● Exercise goal: Copy out the lines below, starting with the line containing "Task: Click option C. speak in question 7" and ending with the line containing "pos(135,57)", both included, and leave out the pictures.

● Data shown:
----

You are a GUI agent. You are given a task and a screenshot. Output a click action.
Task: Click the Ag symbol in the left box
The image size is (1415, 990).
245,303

----

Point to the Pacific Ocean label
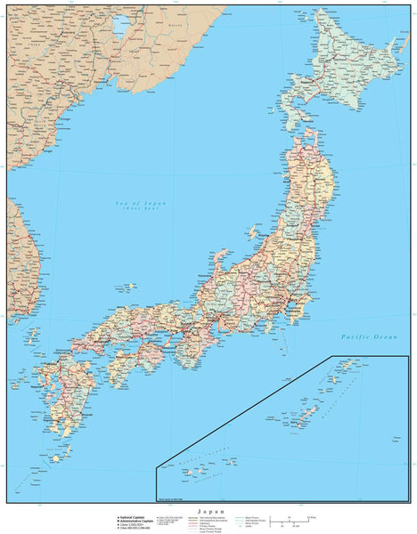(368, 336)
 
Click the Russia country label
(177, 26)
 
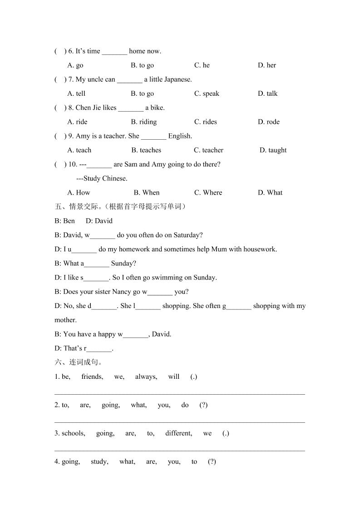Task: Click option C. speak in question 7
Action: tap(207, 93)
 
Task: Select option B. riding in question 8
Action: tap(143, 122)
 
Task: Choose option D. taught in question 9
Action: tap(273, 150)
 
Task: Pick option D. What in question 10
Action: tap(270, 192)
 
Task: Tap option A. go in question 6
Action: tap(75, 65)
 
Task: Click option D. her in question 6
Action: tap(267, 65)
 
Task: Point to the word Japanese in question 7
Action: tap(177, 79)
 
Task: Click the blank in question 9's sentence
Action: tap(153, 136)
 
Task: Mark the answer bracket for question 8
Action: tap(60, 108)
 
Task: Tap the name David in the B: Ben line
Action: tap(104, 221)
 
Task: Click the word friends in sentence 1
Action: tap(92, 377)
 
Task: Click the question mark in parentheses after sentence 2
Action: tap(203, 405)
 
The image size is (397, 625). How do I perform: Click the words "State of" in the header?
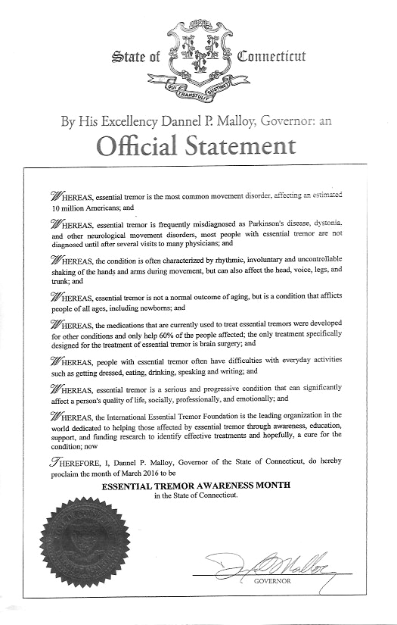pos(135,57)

----

● Answer in full:
Task: Click option C. speak in question 7
Action: tap(207, 93)
 
Task: Select option B. riding in question 8
Action: tap(143, 122)
 
Task: Choose option D. taught in question 9
Action: tap(273, 150)
 
Task: Pick option D. What in question 10
Action: tap(270, 192)
 
Task: Tap option A. go in question 6
Action: tap(75, 65)
 
Task: Click option D. her in question 6
Action: tap(267, 65)
 
Task: Point to the word Japanese in question 7
Action: tap(177, 79)
 
Task: Click the blank in question 9's sentence
Action: tap(153, 136)
 
Task: Mark the answer bracket for question 8
Action: tap(60, 108)
 
Task: Tap the name David in the B: Ben line
Action: tap(104, 221)
 
Task: Click the word friends in sentence 1
Action: tap(92, 377)
 
Task: Click the question mark in parentheses after sentence 2
Action: tap(203, 405)
 
The image size is (397, 625). How do I perform: Click the words "State of" in the header?
pos(135,57)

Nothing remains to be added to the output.